Une échéance incontournable pour bien gérer son immeuble, Lire la suite

Jan 14, 2026 | Non classé

Début d’année rime souvent avec assemblée générale de copropriété. C’est le moment où se décident les travaux, les budgets, les orientations de l’année et les responsabilités de chacun.
Pour de nombreux copropriétaires, ce rendez-vous peut être source de stress : documents à comprendre, votes techniques, choix parfois coûteux…

Pourtant, avec un peu d’anticipation et de méthode, participer à l’AG devient un exercice clair, efficace et utile à la bonne gestion du bâtiment.

Anticiper en amont : la clé d’une AG réussie

La préparation commence dès la réception de la convocation.
Ce document détaillé — ordre du jour, projets de résolution, devis de travaux — doit être lu attentivement.
Chaque point mérite d’être compris : les travaux proposés, leur coût, leur urgence, les conséquences d’un vote négatif ou d’un report.

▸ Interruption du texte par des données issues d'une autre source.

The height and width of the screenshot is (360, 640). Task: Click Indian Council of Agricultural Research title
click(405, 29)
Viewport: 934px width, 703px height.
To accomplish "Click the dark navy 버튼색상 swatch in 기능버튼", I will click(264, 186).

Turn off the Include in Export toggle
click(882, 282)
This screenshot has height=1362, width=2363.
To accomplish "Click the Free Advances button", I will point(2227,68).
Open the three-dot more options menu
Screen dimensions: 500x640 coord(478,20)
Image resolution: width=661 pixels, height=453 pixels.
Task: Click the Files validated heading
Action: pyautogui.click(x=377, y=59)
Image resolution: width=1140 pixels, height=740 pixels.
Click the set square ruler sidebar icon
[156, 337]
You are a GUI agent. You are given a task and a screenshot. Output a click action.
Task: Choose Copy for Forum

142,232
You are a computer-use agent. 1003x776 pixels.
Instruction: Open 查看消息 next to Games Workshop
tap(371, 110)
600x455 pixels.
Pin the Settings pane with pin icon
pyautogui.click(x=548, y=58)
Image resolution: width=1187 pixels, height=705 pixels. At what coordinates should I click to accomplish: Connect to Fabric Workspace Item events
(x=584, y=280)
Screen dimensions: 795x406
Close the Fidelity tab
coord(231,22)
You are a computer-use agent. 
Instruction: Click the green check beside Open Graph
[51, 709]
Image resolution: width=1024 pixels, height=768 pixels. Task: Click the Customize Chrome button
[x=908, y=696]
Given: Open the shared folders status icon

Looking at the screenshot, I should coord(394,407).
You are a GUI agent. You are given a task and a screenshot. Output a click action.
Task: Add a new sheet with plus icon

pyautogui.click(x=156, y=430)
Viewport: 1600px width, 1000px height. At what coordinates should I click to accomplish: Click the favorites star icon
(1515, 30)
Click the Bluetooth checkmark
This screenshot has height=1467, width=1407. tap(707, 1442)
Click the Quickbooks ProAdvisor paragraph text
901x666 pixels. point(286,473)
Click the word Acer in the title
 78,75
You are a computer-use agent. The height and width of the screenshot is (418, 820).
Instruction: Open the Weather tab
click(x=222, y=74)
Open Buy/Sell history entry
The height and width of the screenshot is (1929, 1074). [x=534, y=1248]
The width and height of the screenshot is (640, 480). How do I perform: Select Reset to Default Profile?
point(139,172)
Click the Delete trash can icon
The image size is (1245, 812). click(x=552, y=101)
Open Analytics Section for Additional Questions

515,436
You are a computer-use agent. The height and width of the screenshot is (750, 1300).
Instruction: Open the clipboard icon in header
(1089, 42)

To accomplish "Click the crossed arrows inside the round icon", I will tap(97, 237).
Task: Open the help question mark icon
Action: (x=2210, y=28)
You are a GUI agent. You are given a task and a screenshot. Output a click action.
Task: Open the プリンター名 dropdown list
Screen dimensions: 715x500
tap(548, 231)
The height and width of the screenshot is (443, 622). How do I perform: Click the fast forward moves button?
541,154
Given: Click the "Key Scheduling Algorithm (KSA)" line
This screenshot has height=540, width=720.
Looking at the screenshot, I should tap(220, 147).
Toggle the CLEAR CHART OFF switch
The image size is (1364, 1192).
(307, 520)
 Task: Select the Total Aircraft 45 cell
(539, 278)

Prendre un temps pour relire les procès-verbaux des années précédentes permet également de comprendre les dossiers en cours, les engagements déjà votés et ceux qui doivent être renouvelés.

S’informer sur les travaux et les dépenses

Si des travaux sont inscrits à l’ordre du jour, demander des précisions au syndic ou au conseil syndical est un réflexe utile.
Comparer les devis, comprendre les postes de dépenses, s’assurer de la conformité des entreprises sollicitées… autant d’éléments qui évitent des décisions précipitées.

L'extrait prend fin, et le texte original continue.